9 С 1873 г. С.Н. Шафранов был директором коллегии Павла Галагана в Киеве, а с 1876 г. до выхода в отставку в 1884 г. — директором Полтавской гимназии.
10 Имеется в виду публицист и прозаик Евгений Львович Марков. Писателем был и брат Л. и Е. Марковых Владимир Львович (1831—1905).
11 с увлечением (лат.).
12 В.А. Маклаков вспоминал: ‘В Москве был талантливый журналист и педагог В.Е. Ермилов. <...> Его особенностью был незаурядный талант, который его сделал очень популярным в Москве, а именно талант рассказчика la Горбунов. Он не был так глубок, как Горбунов, но зато сосредоточился на одной главной теме. Ею был цикл рассказов из быта гимназий, преимущественно первой, где он сам учился и где директором был знаменитый своей строгостью и нелепостью И.Д. Лебедев. Среди его рассказов я помню такой. Директор встречает ученика с незастегнутой или оторванной пуговицей. Начинается разнос.
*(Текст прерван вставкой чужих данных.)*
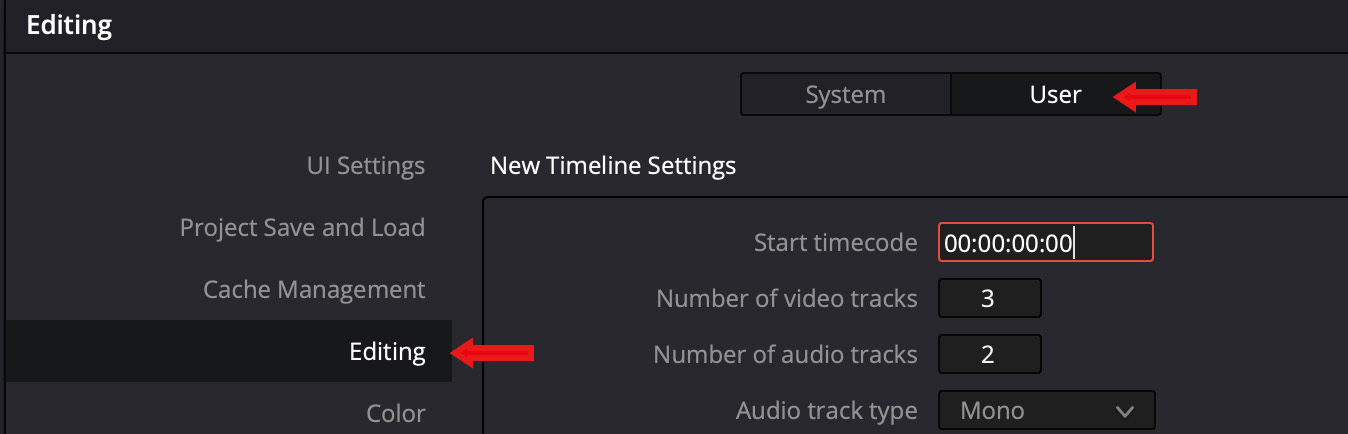Select the User preferences tab
Viewport: 1348px width, 434px height.
tap(1055, 95)
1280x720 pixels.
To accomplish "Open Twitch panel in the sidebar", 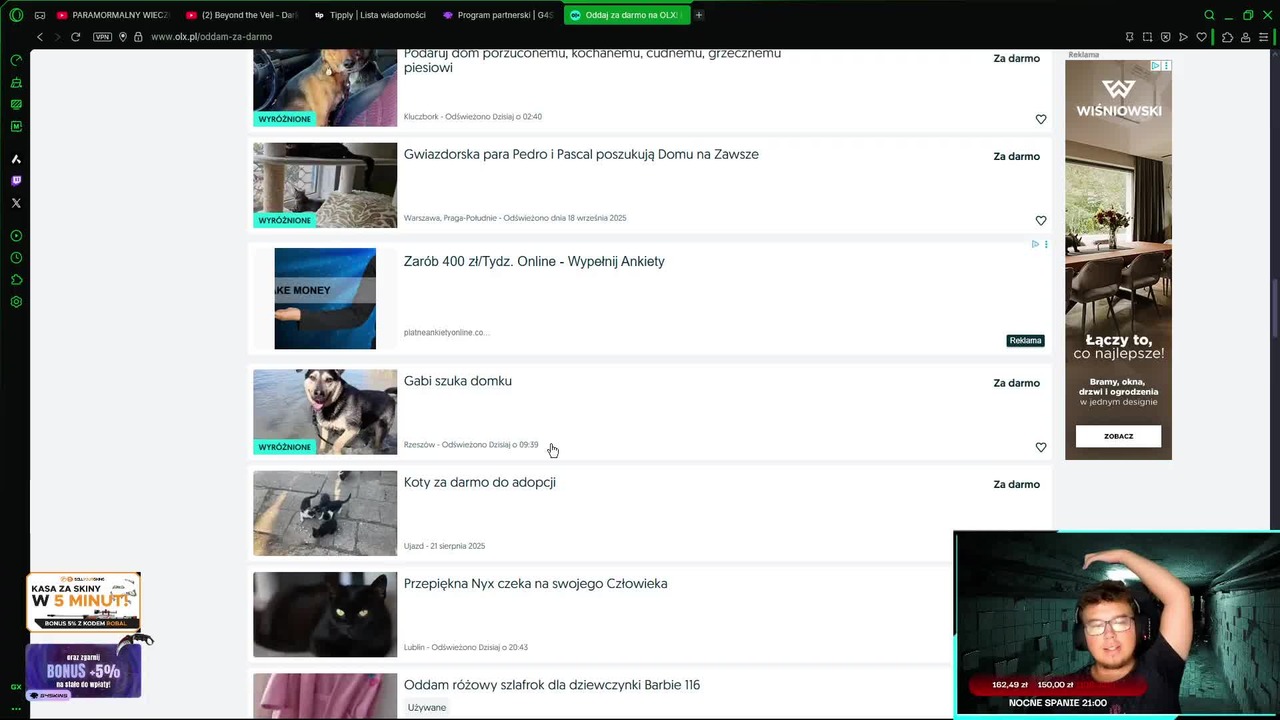I will click(x=16, y=181).
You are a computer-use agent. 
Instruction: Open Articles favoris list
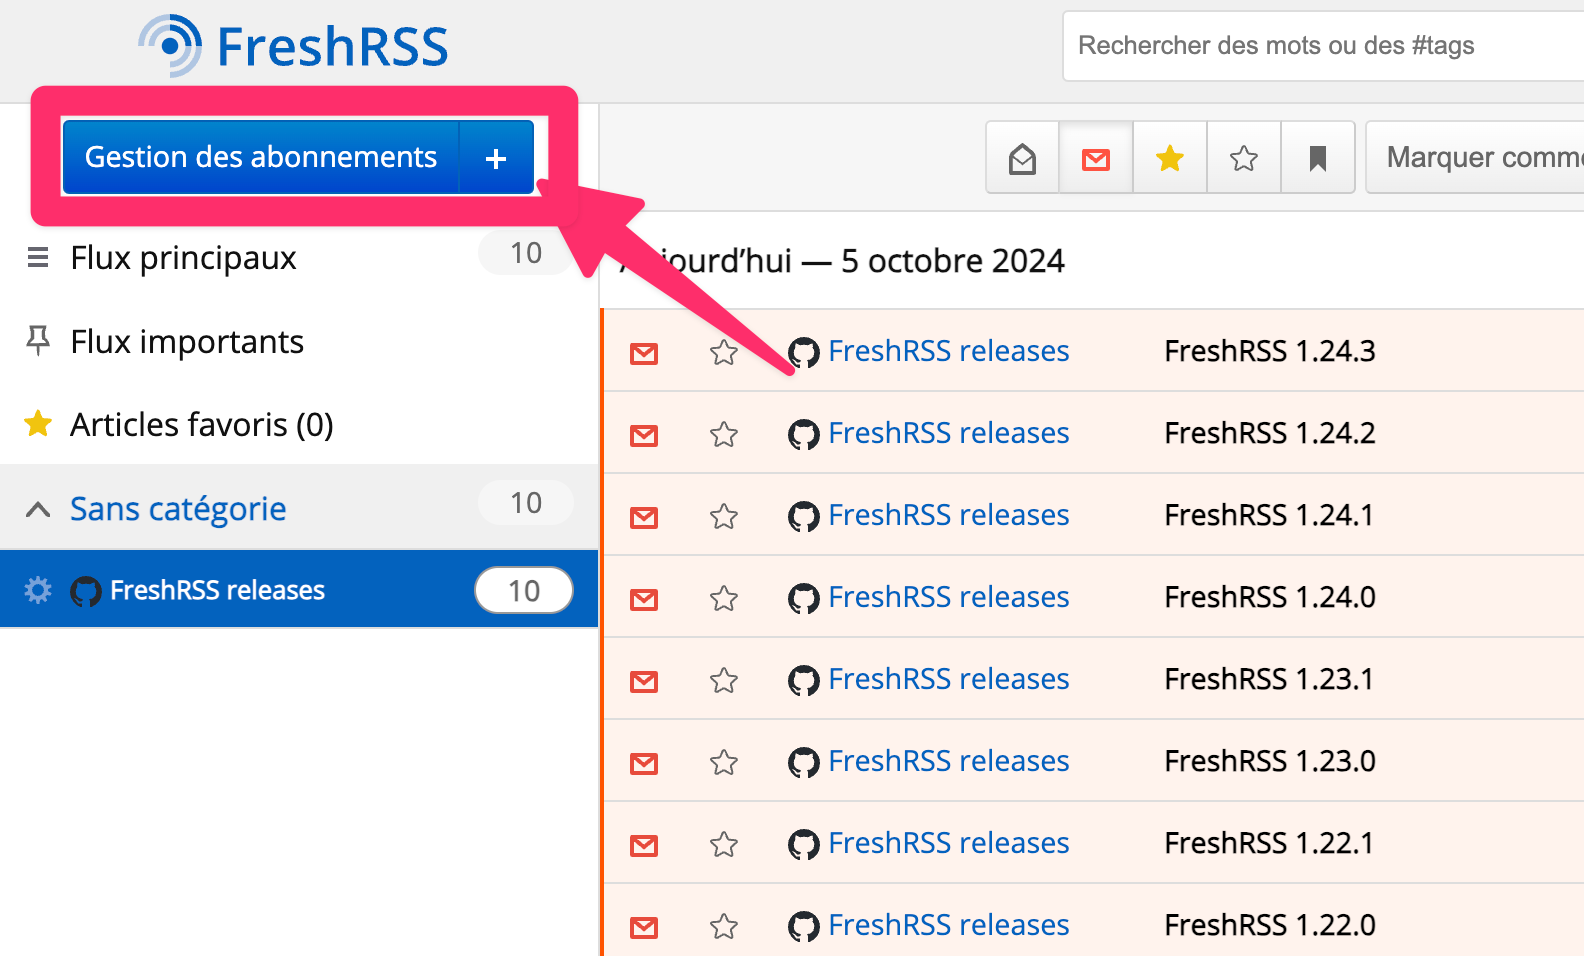tap(201, 425)
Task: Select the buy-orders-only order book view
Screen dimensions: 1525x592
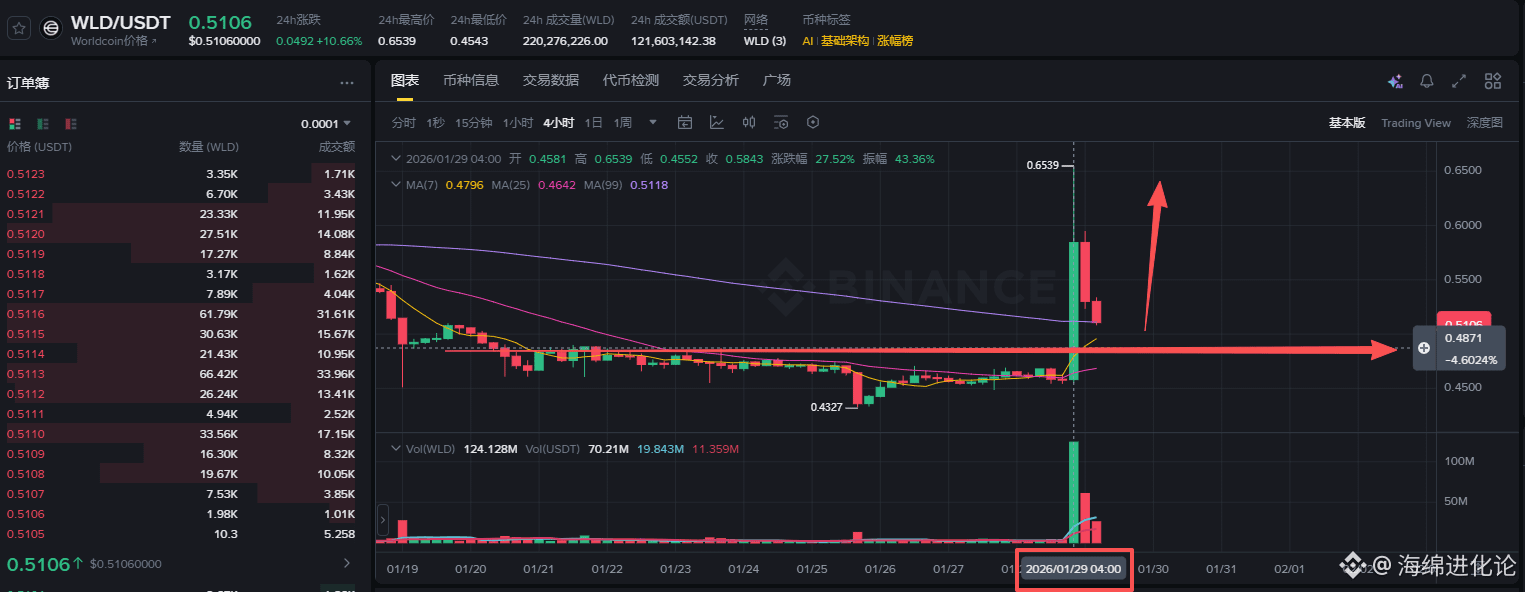Action: click(x=41, y=123)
Воображение и возмущение директора идет все crescendo. ‘Сегодня у тебя оторвана пуговица: завтра ты придешь без штанов. Послезавтра нагрубишь надзирателю’. И эта филиппика разрешается озлобленным криком: ‘Цареубийца, к столбу!’ И несчастный цареубийца, в слезах и с оторванной пуговицей, стоит у столба’ (Маклаков В.А. Из воспоминаний. Нью-Йорк, 1954. С. 45). Ср. в воспоминаниях Ю.М. Юрьева, с 1881 г. учившегося в 1-й гимназии: ‘Директор Л[ебедев] был едва ли нормальный человек. Его строгость граничила с жестокостью, а он давал тон всему учреждению. Он был грозой для всех. Его боялись не только мы, воспитанники, но и все педагоги <...>. Мы все буквально дрожали, когда этот грозный старик входил в класс’ (Юрьев Ю.М. Записки. Л., М., 1963. Т. 1. С. 72).
13 В гимназическом аттестате Амфитеатрова преобладают тройки и четверки (см.: ЦИАМ. Ф. 418. Оп. 295. Ед. хр. 23. Л. 3).
14 Ср. в стихотворении А.К. Толстого ‘Слепой’ (1873): ‘…поник головою он думной’.